Women in Revolt! Art and Activism in the UK 1970-1990 review – a monumental social history

Born Kicking, London, 1983 by Jill Posener, reprinted 2023. Courtesy of the artist
Born Kicking, London, 1983 by Jill Posener, reprinted 2023. Courtesy of the artist Photograph: Courtesy of the artist

On 20 November 1970, American comedian Bob Hope presented the annual Miss World contest at the Royal Albert Hall in London. The show was broadcast live on BBC One. “It’s quite a cattle market,” was one of his winking quips. “I’ve been back there checking calves.” Moments later, women began to throw flour bombs in his direction. The comedian was caught by the ankle as he tried to scurry from the stage.

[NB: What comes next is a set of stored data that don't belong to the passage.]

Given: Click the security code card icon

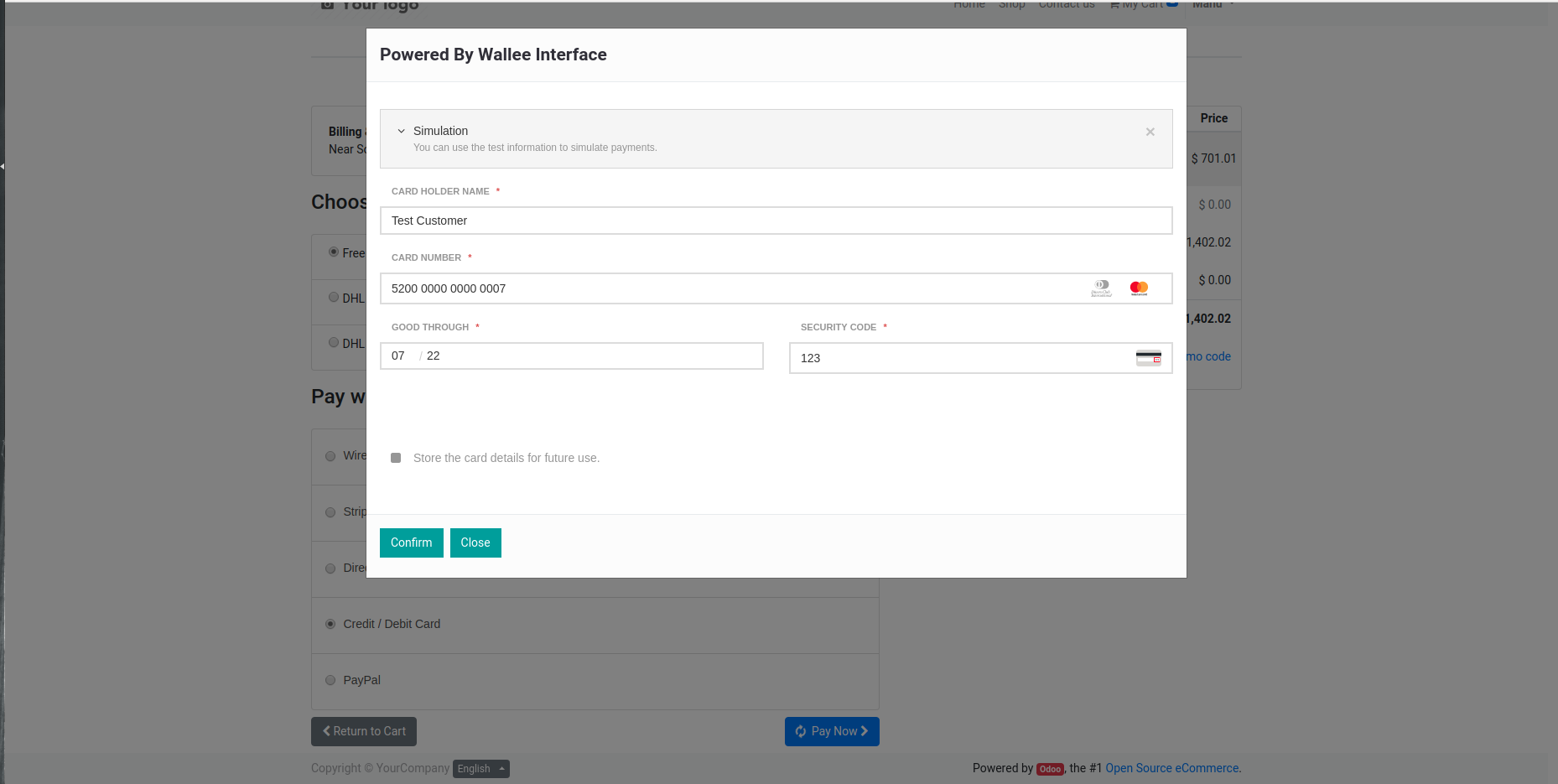Looking at the screenshot, I should click(1148, 358).
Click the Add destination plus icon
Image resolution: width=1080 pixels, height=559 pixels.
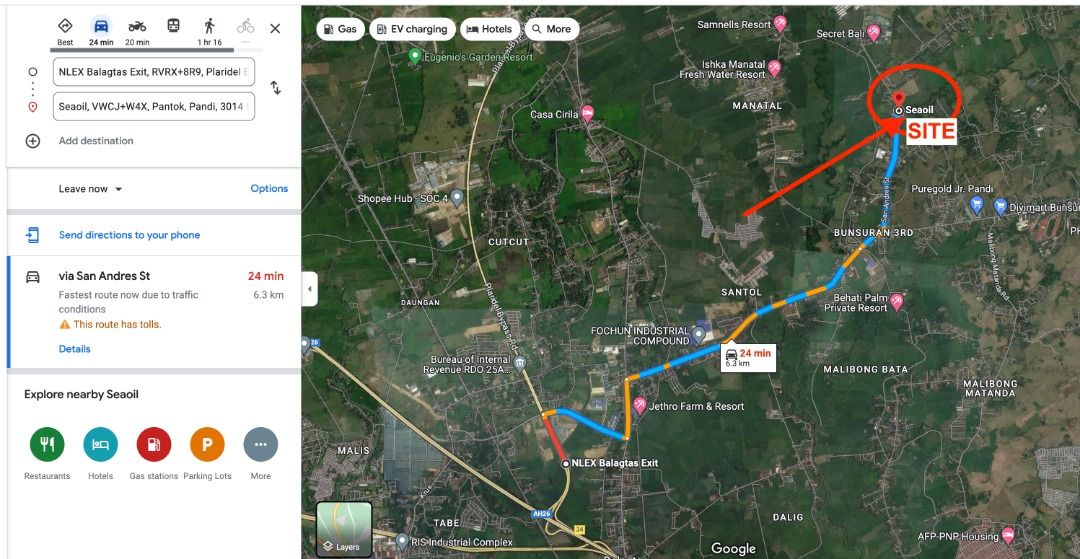32,141
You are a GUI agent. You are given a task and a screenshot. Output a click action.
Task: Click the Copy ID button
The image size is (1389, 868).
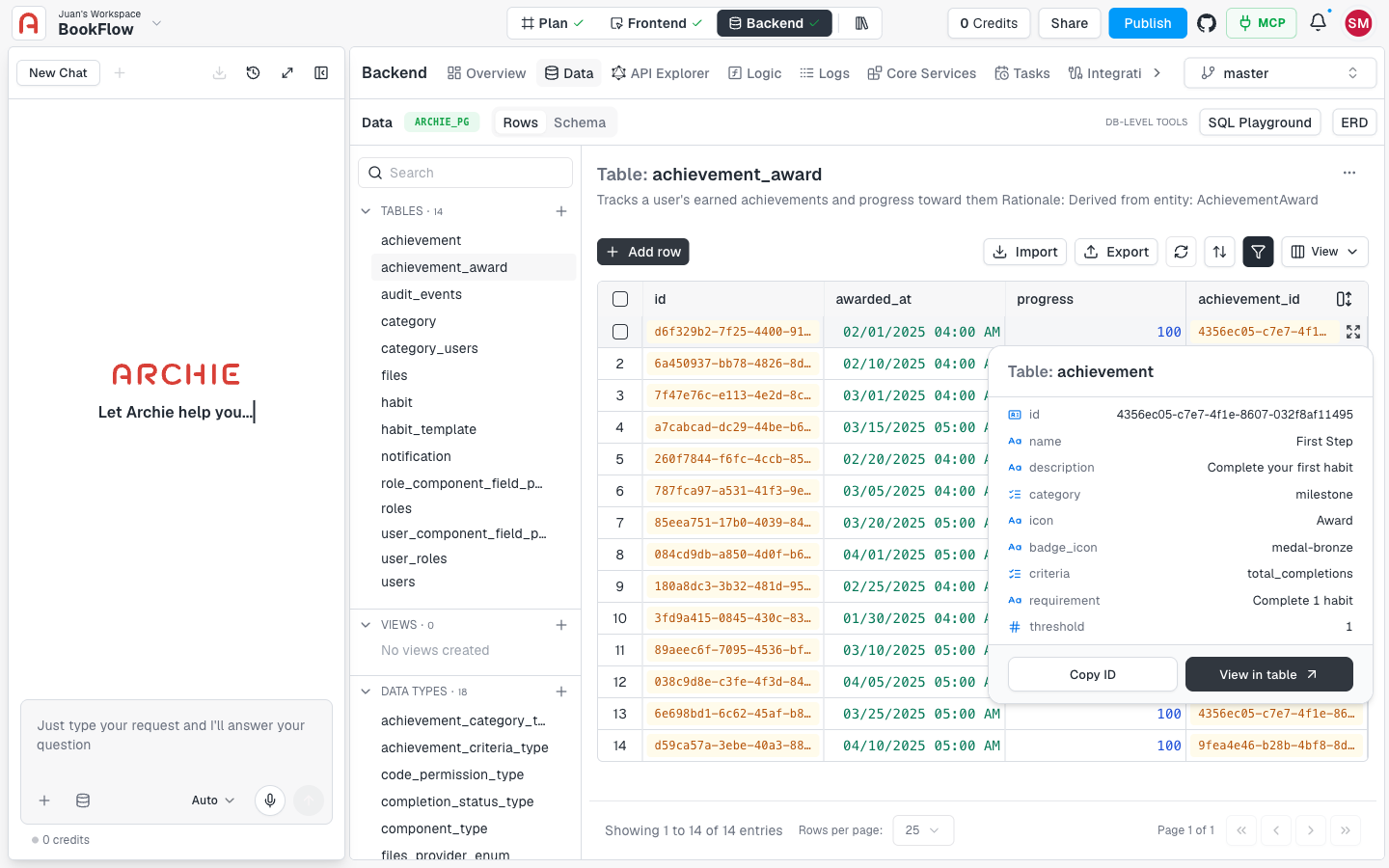(x=1092, y=674)
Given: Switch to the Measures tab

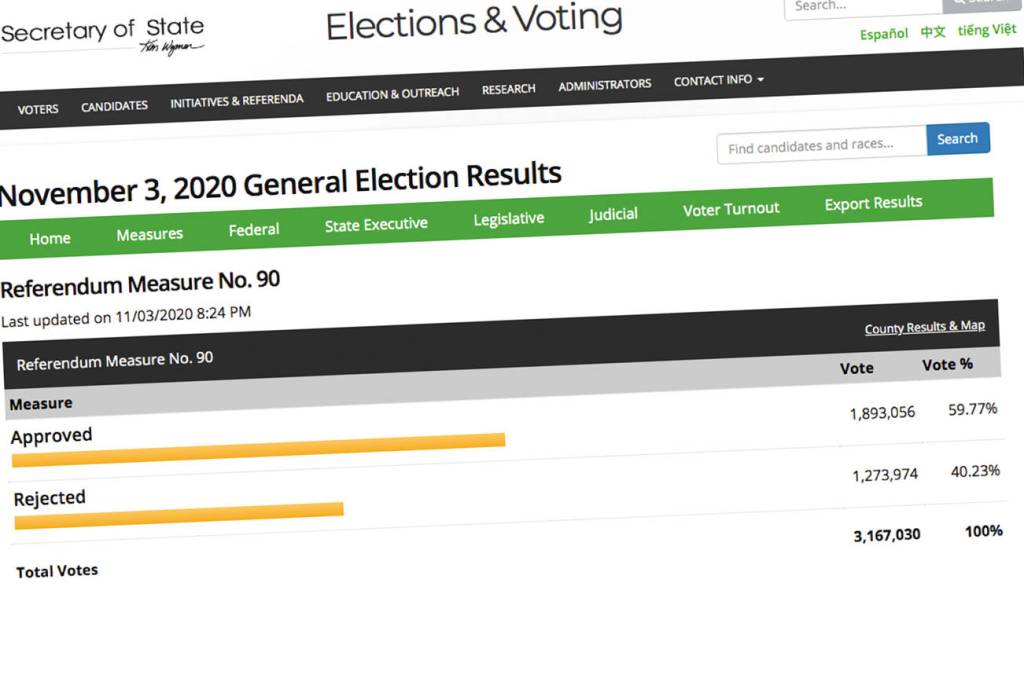Looking at the screenshot, I should [x=149, y=233].
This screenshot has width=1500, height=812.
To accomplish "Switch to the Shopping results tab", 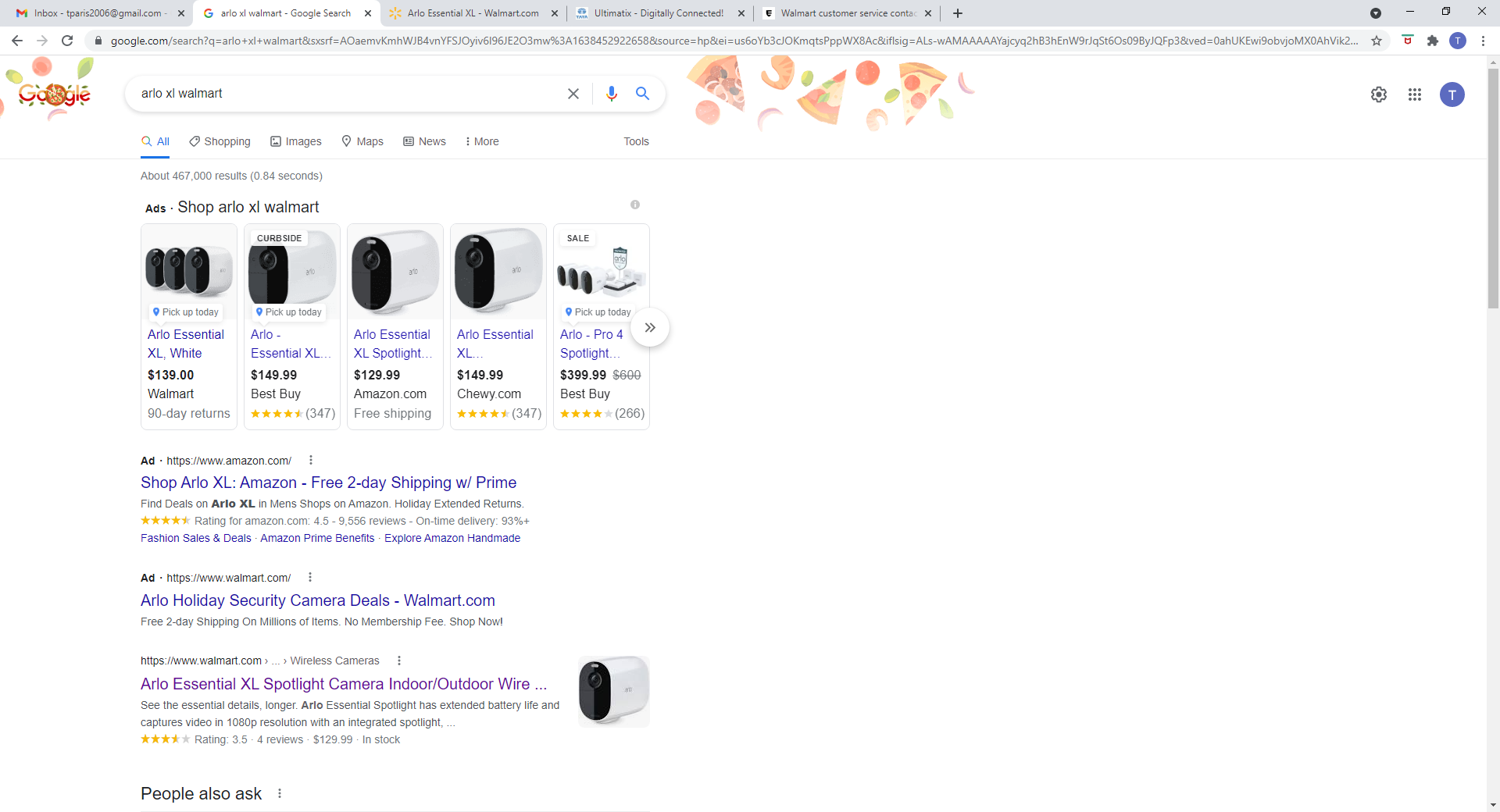I will pyautogui.click(x=220, y=141).
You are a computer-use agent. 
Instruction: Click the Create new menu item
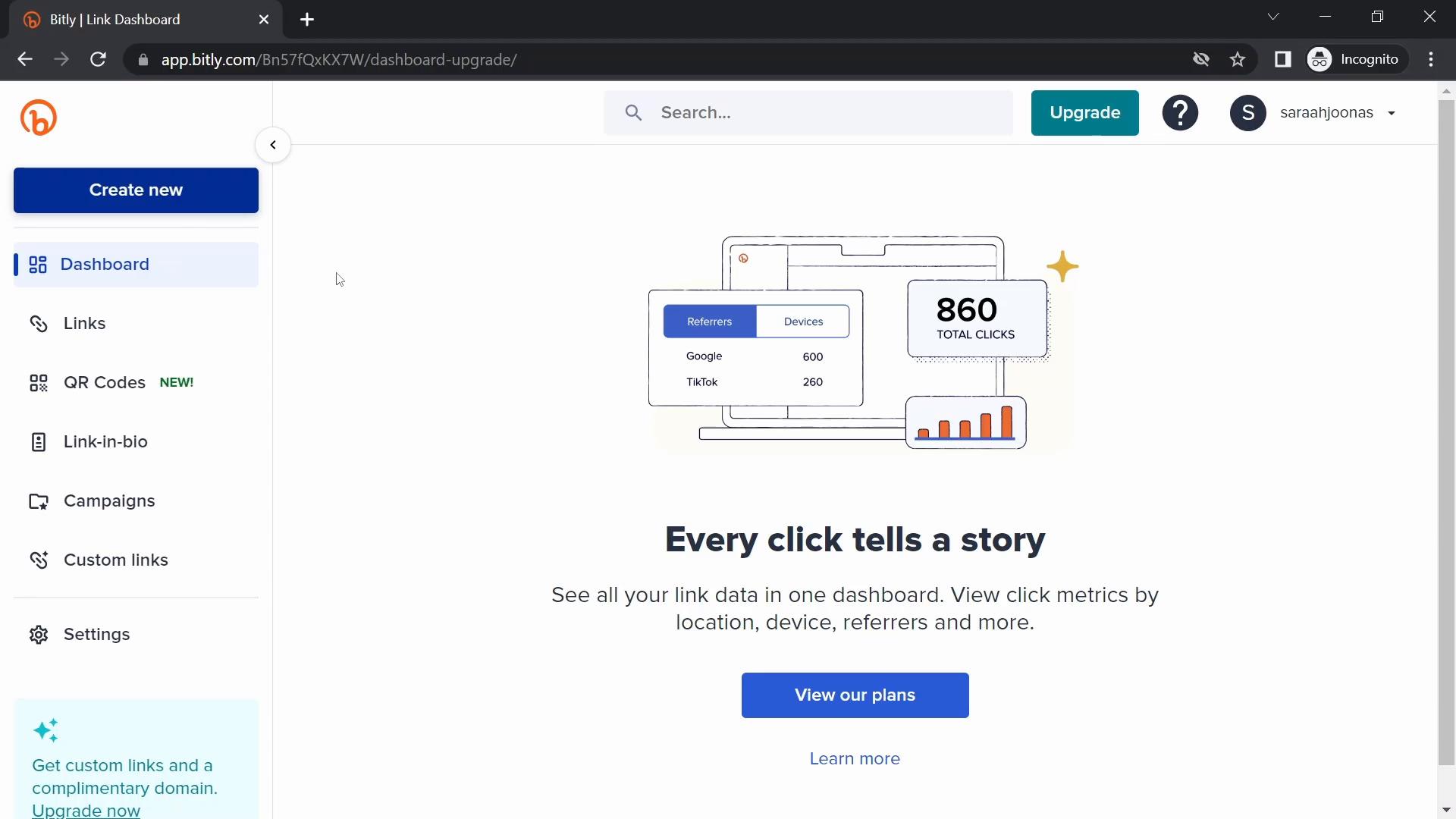136,190
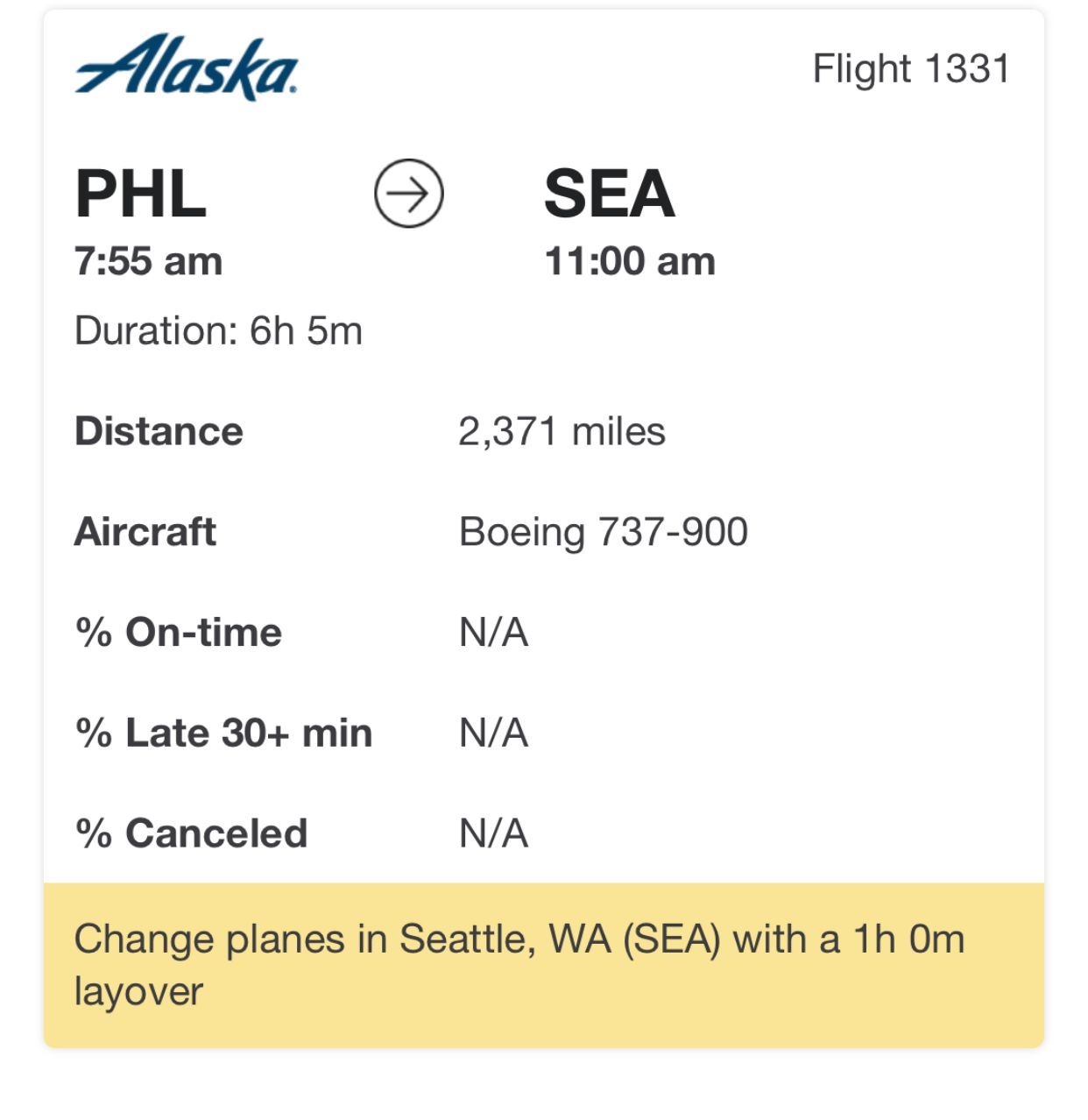The width and height of the screenshot is (1088, 1120).
Task: Click the SEA arrival airport code
Action: point(610,194)
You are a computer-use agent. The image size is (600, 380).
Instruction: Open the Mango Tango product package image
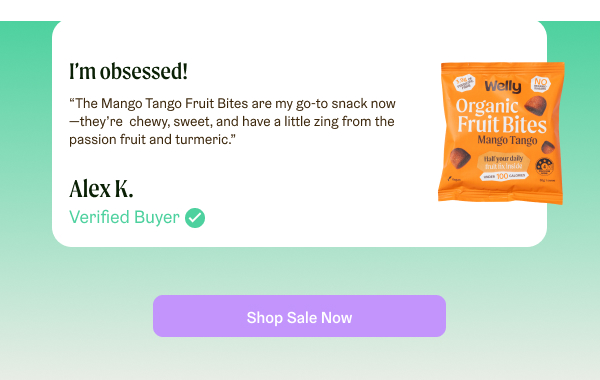[x=501, y=133]
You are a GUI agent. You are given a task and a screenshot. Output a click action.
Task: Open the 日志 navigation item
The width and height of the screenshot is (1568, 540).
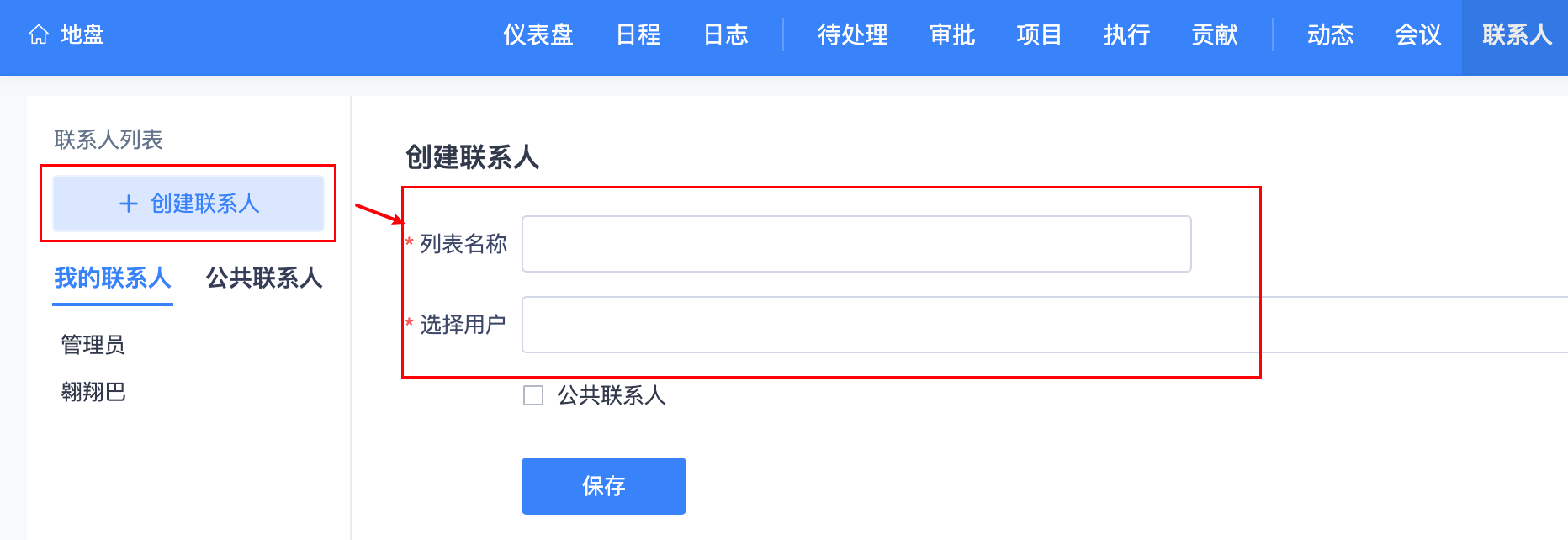click(725, 34)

If you feel ire (or renewed ire) at such abhorrent gags, then this is the show for you. Women in Revolt! begins in 1970, with protest banners against Miss World – “We’re not beautiful. We’re not ugly. We’re angry” – and the first Women’s Liberation Conference, held at Ruskin College in Oxford and photographed here by the 20-year old Chandan Fraser.

Her pictures run the gamut from serious debate to laughter, anger, friendship and maternal joy. They also feature the magnificent Sheila Hilda Walsh – Mrs Walsh – 1960s pioneer of the women’s movement, campaigning for the rights of women and children from broken homes. You will see the twin of her hand-knitted cardigan some galleries later, as worn by the exceptionally brave Jayaben Desai, who led the workforce in the two-year Grunwick strike in London from 1976. Like their subjects, these images are indelible.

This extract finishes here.